• **TASK PROMPT**:
Copy the rows from the start through the line with "pyautogui.click(x=431, y=159)", swapping in "screen capture" for every "screenshot" and changing nothing else.

• **DATA UNDER STUDY**:

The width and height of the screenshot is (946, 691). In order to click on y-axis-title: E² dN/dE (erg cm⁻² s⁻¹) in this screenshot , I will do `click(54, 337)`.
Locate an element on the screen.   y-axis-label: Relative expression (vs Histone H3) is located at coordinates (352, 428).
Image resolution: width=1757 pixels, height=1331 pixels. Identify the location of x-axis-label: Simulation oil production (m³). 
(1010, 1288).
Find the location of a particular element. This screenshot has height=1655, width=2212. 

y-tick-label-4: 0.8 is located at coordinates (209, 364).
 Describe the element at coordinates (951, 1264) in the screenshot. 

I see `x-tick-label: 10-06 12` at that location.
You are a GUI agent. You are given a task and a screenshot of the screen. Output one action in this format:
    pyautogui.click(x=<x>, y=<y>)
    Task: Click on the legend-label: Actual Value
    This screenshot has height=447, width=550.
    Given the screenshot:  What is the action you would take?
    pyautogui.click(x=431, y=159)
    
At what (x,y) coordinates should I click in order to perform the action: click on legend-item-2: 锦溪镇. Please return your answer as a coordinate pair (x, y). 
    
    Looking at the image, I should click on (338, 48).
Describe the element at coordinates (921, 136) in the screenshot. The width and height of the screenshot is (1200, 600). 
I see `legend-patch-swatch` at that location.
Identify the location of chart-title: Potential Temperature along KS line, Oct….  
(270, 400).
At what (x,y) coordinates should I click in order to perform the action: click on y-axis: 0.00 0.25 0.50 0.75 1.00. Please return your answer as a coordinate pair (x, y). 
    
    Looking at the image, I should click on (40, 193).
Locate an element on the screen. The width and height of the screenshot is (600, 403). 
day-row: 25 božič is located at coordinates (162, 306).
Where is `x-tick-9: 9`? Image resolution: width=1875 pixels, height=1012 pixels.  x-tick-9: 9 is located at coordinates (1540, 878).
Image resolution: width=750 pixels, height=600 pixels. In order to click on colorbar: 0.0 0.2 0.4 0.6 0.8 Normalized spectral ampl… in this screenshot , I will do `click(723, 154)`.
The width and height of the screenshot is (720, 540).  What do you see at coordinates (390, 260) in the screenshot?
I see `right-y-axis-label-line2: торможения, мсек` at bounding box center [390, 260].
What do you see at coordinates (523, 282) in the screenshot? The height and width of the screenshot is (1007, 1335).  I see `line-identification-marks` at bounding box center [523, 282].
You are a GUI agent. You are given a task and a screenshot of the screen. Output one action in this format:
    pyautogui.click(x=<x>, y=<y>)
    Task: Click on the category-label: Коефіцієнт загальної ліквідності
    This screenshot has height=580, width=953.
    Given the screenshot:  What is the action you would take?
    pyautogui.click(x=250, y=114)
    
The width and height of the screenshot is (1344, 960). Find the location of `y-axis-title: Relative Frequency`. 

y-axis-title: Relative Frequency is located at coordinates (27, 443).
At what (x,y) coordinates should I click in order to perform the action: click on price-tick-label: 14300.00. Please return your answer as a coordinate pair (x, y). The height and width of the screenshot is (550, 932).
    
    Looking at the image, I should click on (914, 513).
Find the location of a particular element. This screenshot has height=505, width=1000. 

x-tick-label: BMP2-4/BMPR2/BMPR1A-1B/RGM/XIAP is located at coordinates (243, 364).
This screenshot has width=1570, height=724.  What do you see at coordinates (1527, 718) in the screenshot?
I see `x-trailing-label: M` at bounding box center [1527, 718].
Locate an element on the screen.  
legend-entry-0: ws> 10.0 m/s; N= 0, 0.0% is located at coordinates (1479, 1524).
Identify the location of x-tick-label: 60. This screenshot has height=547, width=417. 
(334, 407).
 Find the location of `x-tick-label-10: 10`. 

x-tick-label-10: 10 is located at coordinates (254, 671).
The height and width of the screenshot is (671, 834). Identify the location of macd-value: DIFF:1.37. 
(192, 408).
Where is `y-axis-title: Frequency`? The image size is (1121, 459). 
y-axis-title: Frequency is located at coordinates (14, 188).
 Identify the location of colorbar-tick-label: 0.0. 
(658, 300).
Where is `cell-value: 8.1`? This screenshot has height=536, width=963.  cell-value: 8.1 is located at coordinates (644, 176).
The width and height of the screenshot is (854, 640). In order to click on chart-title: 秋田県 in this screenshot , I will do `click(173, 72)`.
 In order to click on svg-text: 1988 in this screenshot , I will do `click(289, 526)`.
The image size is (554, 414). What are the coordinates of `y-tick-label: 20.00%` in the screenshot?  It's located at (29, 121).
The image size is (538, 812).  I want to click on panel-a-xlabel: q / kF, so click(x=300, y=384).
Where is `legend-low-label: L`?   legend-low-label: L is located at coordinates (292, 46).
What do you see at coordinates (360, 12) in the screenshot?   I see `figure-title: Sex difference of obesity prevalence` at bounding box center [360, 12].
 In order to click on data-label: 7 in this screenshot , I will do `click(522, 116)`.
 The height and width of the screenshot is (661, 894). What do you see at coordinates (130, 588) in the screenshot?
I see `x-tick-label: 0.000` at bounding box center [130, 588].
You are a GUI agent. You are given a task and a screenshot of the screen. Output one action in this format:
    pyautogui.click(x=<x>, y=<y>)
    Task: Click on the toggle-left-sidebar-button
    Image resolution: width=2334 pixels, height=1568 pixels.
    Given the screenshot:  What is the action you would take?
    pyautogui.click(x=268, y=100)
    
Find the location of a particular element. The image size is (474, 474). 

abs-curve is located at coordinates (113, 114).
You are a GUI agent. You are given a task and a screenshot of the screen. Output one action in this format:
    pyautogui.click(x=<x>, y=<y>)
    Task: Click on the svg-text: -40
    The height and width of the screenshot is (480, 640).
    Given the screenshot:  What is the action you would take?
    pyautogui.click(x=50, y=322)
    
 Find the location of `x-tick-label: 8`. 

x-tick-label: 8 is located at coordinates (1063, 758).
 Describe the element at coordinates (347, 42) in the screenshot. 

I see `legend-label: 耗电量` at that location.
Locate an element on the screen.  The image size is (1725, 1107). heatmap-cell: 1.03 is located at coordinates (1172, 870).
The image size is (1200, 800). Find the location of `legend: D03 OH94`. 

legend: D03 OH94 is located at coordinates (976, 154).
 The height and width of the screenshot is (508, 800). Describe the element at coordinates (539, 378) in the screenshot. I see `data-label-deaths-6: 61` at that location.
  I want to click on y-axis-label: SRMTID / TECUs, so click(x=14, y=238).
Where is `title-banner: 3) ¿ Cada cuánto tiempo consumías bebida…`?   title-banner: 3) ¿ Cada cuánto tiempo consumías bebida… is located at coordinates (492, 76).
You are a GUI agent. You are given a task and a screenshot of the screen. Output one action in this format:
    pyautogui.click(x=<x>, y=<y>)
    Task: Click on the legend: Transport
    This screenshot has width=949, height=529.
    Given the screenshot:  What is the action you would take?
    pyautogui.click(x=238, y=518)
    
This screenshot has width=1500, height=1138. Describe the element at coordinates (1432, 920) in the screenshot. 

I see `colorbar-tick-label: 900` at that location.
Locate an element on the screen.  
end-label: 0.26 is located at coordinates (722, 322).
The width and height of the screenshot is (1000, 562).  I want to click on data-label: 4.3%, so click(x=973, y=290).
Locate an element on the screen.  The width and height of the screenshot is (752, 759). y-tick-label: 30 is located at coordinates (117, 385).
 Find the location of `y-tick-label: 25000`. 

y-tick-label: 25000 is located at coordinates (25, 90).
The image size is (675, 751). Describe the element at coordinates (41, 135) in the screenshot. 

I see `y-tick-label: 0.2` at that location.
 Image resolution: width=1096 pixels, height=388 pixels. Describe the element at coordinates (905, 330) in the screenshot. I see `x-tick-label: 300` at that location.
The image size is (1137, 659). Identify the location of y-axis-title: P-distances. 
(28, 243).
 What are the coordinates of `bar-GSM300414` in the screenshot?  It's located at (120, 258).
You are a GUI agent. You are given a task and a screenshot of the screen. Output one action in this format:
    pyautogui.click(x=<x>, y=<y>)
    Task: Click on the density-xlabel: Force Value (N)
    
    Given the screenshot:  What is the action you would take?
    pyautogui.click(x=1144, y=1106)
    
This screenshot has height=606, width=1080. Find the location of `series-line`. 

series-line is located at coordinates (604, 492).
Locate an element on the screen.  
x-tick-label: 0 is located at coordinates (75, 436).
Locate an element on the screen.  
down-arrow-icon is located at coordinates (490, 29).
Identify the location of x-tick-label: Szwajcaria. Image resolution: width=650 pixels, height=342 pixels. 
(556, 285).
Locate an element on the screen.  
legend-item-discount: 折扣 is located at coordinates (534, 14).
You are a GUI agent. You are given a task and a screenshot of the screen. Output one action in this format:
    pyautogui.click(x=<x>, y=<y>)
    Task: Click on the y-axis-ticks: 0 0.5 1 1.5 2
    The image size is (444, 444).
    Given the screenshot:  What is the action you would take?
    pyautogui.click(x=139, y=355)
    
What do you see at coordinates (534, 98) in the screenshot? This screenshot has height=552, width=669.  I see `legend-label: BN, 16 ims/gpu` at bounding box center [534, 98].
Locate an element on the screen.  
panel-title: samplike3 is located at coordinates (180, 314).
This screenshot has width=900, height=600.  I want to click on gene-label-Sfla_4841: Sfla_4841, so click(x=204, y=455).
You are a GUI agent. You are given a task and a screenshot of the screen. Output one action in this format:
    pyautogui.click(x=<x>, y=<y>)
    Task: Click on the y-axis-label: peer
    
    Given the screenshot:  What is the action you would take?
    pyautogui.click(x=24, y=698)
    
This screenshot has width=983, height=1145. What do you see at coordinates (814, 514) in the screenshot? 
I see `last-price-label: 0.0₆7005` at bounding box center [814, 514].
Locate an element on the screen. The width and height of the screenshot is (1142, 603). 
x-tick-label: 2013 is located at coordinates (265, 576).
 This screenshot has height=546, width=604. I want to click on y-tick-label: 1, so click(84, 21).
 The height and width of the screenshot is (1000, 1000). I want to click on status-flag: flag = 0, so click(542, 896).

• **WRITTEN ANSWER**:
The width and height of the screen capture is (946, 691). In order to click on y-axis-title: E² dN/dE (erg cm⁻² s⁻¹) in this screen capture , I will do `click(54, 337)`.
Locate an element on the screen.   y-axis-label: Relative expression (vs Histone H3) is located at coordinates (352, 428).
Image resolution: width=1757 pixels, height=1331 pixels. Identify the location of x-axis-label: Simulation oil production (m³). 
(1010, 1288).
Find the location of a particular element. This screen capture has height=1655, width=2212. 

y-tick-label-4: 0.8 is located at coordinates (209, 364).
 Describe the element at coordinates (951, 1264) in the screen capture. 

I see `x-tick-label: 10-06 12` at that location.
You are a GUI agent. You are given a task and a screen capture of the screen. Output one action in this format:
    pyautogui.click(x=<x>, y=<y>)
    Task: Click on the legend-label: Actual Value
    This screen capture has height=447, width=550.
    Given the screen capture:  What is the action you would take?
    pyautogui.click(x=431, y=159)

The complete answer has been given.